Articles V1

pfSense

Category: BSD - Firewall - Traffic Shaper
Subtitle: #0 Turn an old PC into a firewall - pfSense
Author: Darin http://www.pfsense.com/
Date: 2007/4/10
I recently have embraced VoIP, one thing led to another and now I have a computer firewall with traffic shaping.
Keywords: pfSense firewall openBSD monowall traffic shaping VoIP

Summary: I recently have embraced VoIP, one thing led to another and now I have a computer firewall with traffic shaping.

Yes I know there are quite a few linux or BSD firewall distros out there, eg. Monowall, IPCop, Smoothwall the list goes on.

After doing quite a bit of reading and googling, I stumbled across pfSense, the following is from the pfSense website!

pfSense is a open source firewall derived from the m0n0wall operating system platform with radically different goals such as using OpenBSD's ported Packet Filter, FreeBSD 6.1 ALTQ (HFSC) for excellent packet queueing and finally an integrated package management system for extending the environment with new features.

The thing that attracted me to pfSense was that it specifically has traffic shaping particularly VoIP shaping so that when you dial out it automatically, stops all other packets that are not VoIP packets.

Seeing as I use an old Netcomm NB1300plus4, which by the way for all the bad reports Netcomm gets, it has never failed me, I must be lucky I guess.

I also recently purchased a ATA a Linksys PAP2T (great little unit IMO) to try and give as little money as I can to Telstra, I am on homeline budget $20 a month rental, of course calls cost more on this plan but that gives me the incentive to use VoIP as much as possible.

So my foray into VoIP BSD PC firewalls began, although I do use Ubuntu for my desktop and the distro I loaded MythTV onto for my media PC, I had never used any BSD system at all.

I thought ok here goes something else I have to spend hours on to get my head around, how wrong I was.

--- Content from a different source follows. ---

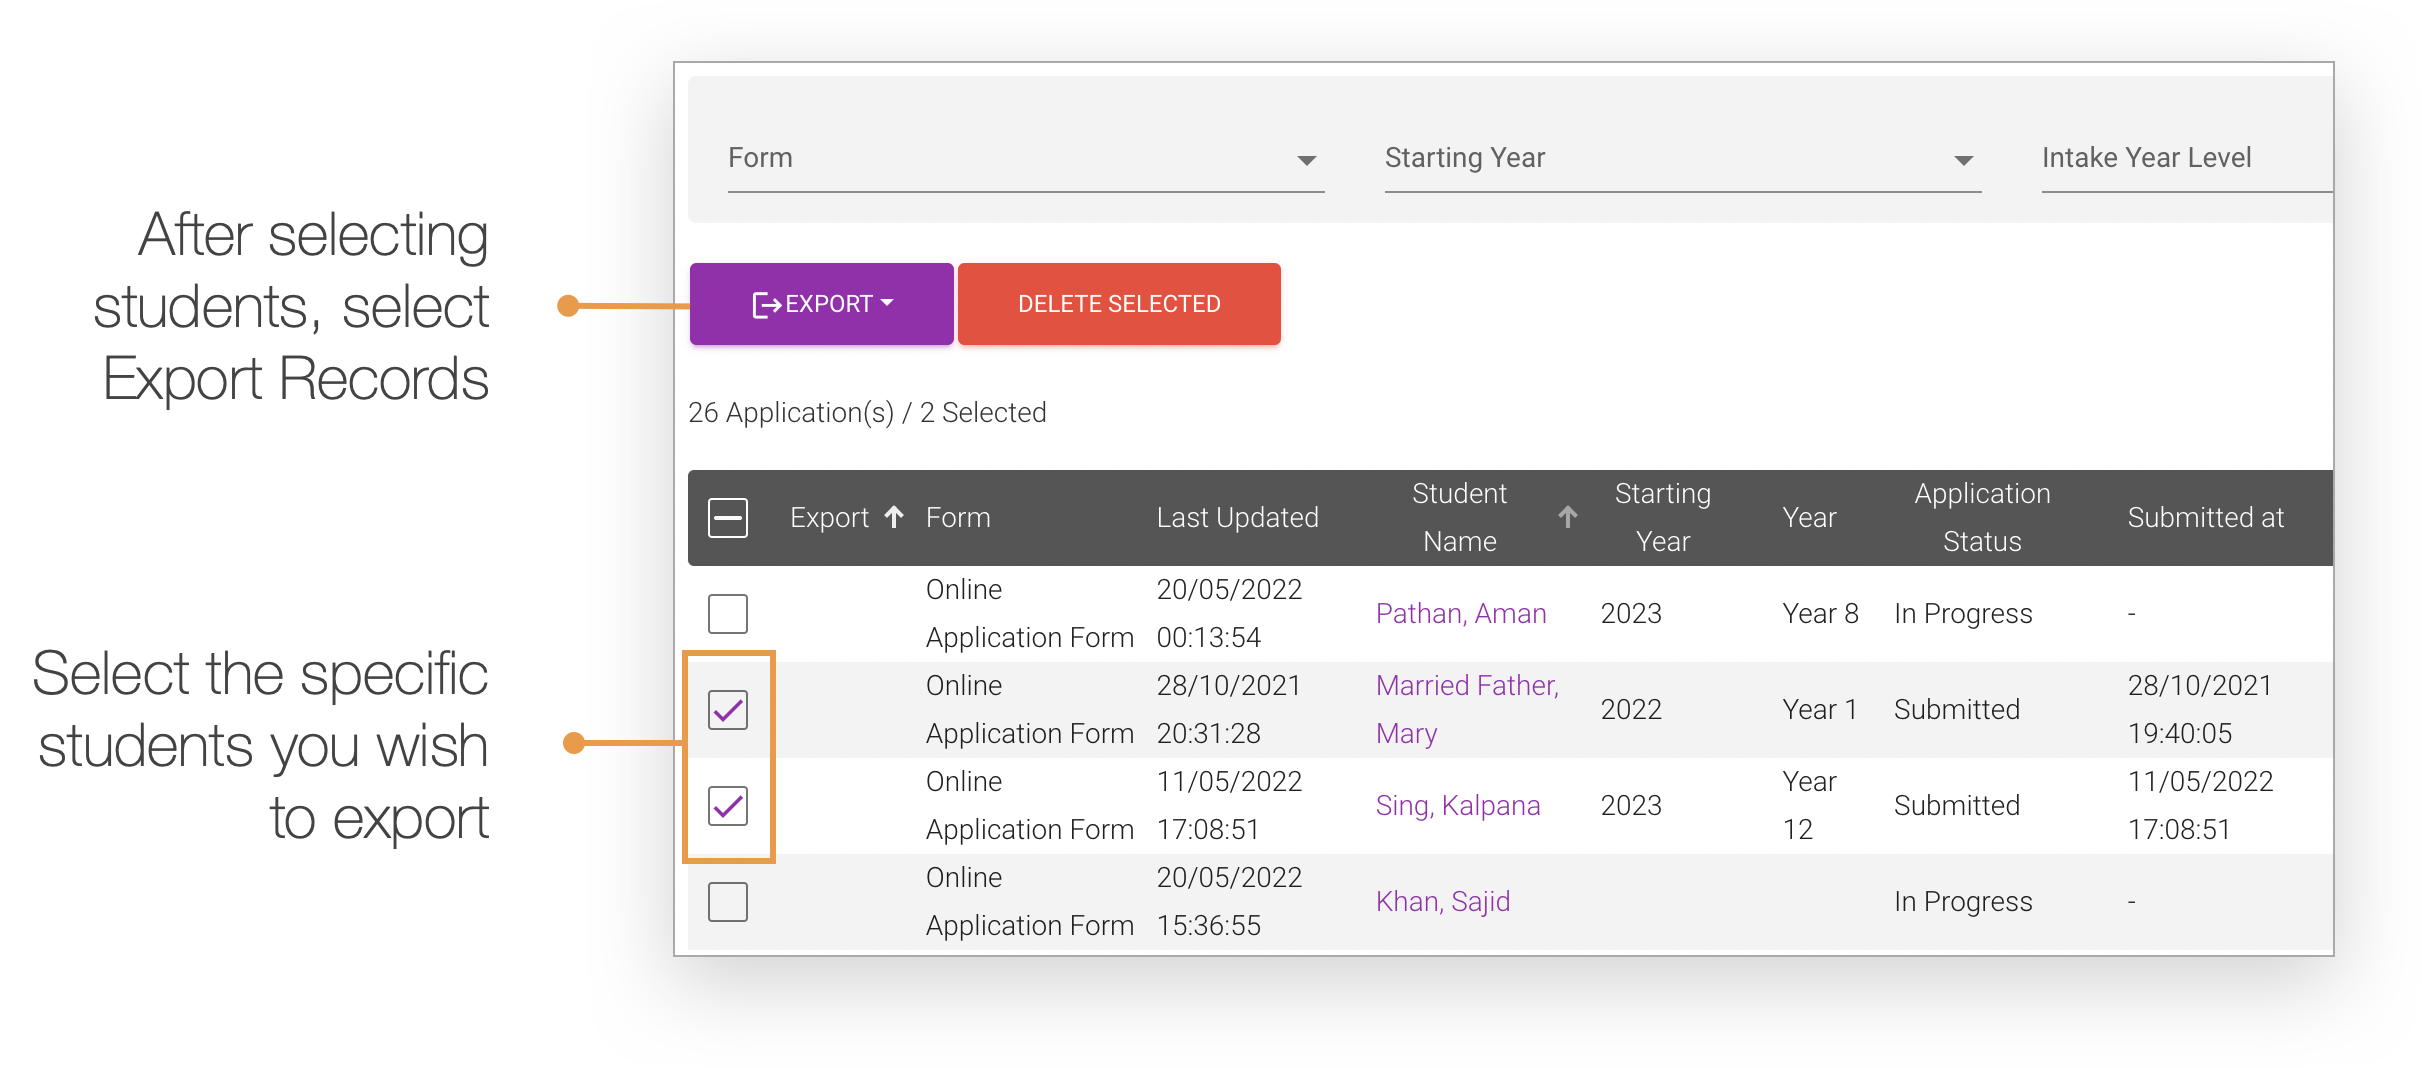Screen dimensions: 2422x1068
Task: Check the box for Pathan, Aman row
Action: coord(727,613)
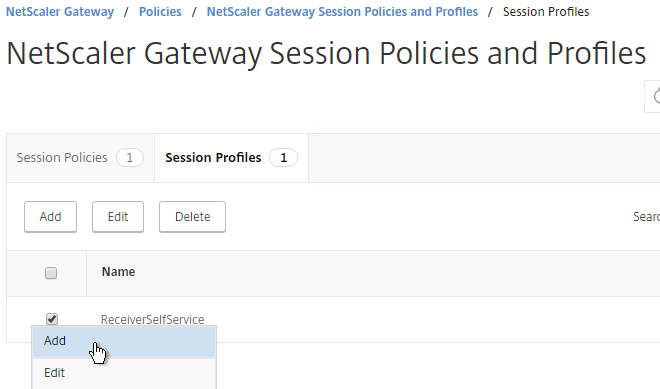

pfSense is only about 20 MB to download, in fact I had to go to the local milkbar and pinch a CD-R I only had DVD-Rs and wasn't going to waste one on 20 MB lol.

My hardware

I am a bit of a horder so I had a celeron 333 and a PII 450 to choose from well I only had a miini tower so the PII 450 wouldn't fit so the celeron got the guernsey. Yes that is all you need, I think you can even go lower in specs, though the 333 is perfect.

The thing you have to have or is advisable is at least 128 MB of RAM, after a bit of searching through bits and pieces I rustled up 2 sticks of 64 MB ram and one 16MB stick of RAM, don't ask me what type eg. 100 133 I just don't care, it works thats all I need to know!

By chance I also had a very old 3com 12 port switch, it's noisy and just not right, I plan to invest in a cheapo 5 port switch and see how that goes I will only spend about $30 on it, this is meant to be a cheap project!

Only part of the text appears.